State budget impasse causing homelessness in Illinois, report says

ABC7 I-Team Exclusive

ByChuck Goudie and Barb Markoff WLS logo
Thursday, September 10, 2015
Report: State budget impasse causing homelessness in Illinois
Illinois has no state budget, but it does have more homeless people - and the two are connected according to a scathing report set for release on Thursday.

CHICAGO (WLS) -- Illinois has no state budget, but it does have more homeless people - and the two are connected according to a scathing report set for release on Thursday.

As Springfield fiddles with a state budget two months after the last one expired, the number of homeless across the state has spiked, according to data the I-Team obtained Wednesday night. The report, authored by the Chicago Coalition for the Homeless, chides Gov. Bruce Rauner and state leaders for using children and families as bargaining chips in a political fight.

This summer, the I-Team reported on a visible homeless surge in Chicago. An estimated population of 140,000 homeless live in shelters and tents, in parks and under expressways. More than 22,000 of the homeless are Chicago Public Schools students.

Against this backdrop, state leaders in Springfield have been unable to agree on a budget, and because of that, a report from more than 100 social service agencies across Illinois will cite a surge in the number of homeless on the streets this summer, and they blame state officials.

"I don't think it can be stated strongly enough how this turnaround budget is going to undo decades of progress moving forward," said Jackie Edens, director of The Inner Voice, a homeless agency on Chicago's West Side.

The report chides Gov. Rauner and state leaders for cutting aid and forcing additional people into homelessness and calls on elected authorities to "stop using children and families as bargaining chips to address non-budget demands."

Nearly all - 90 percent - of homeless service providers report that state cuts have already forced them to take some action resulting in at-risk people being denied assistance.

They say Illinois homeless prevention program funding has fallen from $11 million in 2008 to $4 million this year, and that many programs and services are now not available to the people who need them.

"Things are bad now, but if these cuts go through at the level we're talking about - that they're talking about - things are going to be catastrophic. And guess what happens between now and the end of the year. It gets really, it gets really cold in Chicago," Edens said.

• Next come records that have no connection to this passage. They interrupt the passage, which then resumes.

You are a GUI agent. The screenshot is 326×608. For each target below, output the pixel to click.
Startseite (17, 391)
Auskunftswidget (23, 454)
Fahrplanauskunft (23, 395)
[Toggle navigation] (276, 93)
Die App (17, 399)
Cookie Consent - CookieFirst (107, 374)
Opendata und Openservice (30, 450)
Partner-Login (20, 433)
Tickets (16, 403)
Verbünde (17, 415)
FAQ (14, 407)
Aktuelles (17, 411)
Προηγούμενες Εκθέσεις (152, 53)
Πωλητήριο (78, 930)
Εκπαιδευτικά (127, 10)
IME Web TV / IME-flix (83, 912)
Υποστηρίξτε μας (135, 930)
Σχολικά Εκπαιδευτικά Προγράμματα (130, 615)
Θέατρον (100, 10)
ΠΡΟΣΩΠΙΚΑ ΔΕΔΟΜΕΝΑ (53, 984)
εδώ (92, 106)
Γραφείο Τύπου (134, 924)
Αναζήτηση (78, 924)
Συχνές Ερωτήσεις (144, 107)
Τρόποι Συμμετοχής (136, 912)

The I-Team asked Gov. Rauner and House Speaker Michael Madigan whether their standoff is causing homelessness. Only Gov. Rauner responded, saying in a statement: "Illinois is facing a $4 billion deficit because the state's finances were mishandled for years. Governor Rauner is trying to reverse the status quo to stop the death spiral. His Turnaround Agenda will create jobs to grow the economy and free up resources to help the most vulnerable. Unfortunately, the majority party continues to block the governor's reforms to protect the political class at the expense of the most vulnerable."